In this case, there was a range of reasons put forward, including but not limited to:
· Emotional dependence
· Psychological Support after family’s death
· Alleged that the Sponsor was in a violent relationship in the past
· Starting a family (NB: we previously wrote an article that this does not constitute compelling reason alone)
· Financial Obligations
The Department and the Tribunal concurred that these do not constitute compelling reasons whether alone or combined.
So how did this win at Federal Circuit Court of Australia?
The critical point here was that, in submitting information that there was emotional dependence, they provided evidence to the Tribunal that their solicitor had advised them that they would be subject to a three year bar if they decided to leave Australia and apply for an offshore Partner visa.
The Court held that this was a jurisdictional error where the Tribunal failed to consider that the reason they did not apply for an offshore partner visa (which does not contain the Schedule 3 requirements) due to the incorrect advice provided by their solicitor may have been a compelling reason for him not applying offshore. That is, it would have amplified their desire not to be apart, emotional dependence, a commitment etc.

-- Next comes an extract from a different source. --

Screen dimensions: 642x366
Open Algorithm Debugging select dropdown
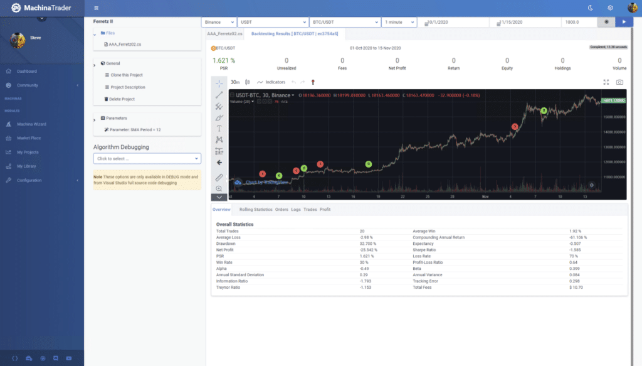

 It is plain from para.49 of the Tribunal’s decision record that the applicant’s failure to leave Australia and apply offshore was part of the reason the Tribunal did not waive compliance with criterion 3001. However, in that part of its reasoning, the Tribunal dealt with only one part of the applicant’s explanation for not departing Australia, his desire to be with his wife and their attempts to conceive. The length of separation which the applicant had, until the Tribunal hearing, believed were involved in applying offshore, would, one must assume, have magnified the appeal of staying onshore and pursuing the present application. However, the Tribunal made no reference to that when determining whether the parties’ genuine commitment to each other and desire to not be apart could provide a sufficiently impressive reason for not applying offshore.
 If it had considered the applicant’s decision to not apply offshore by reference to his mistaken understanding of what that involved, the Tribunal might have reached a different conclusion on whether there were compelling reasons to forgive compliance with criterion 3001.
 In those circumstances, the Tribunal’s failure to have regard to the whole of the applicant’s evidence on this subject leads to its decision being affected by jurisdictional error.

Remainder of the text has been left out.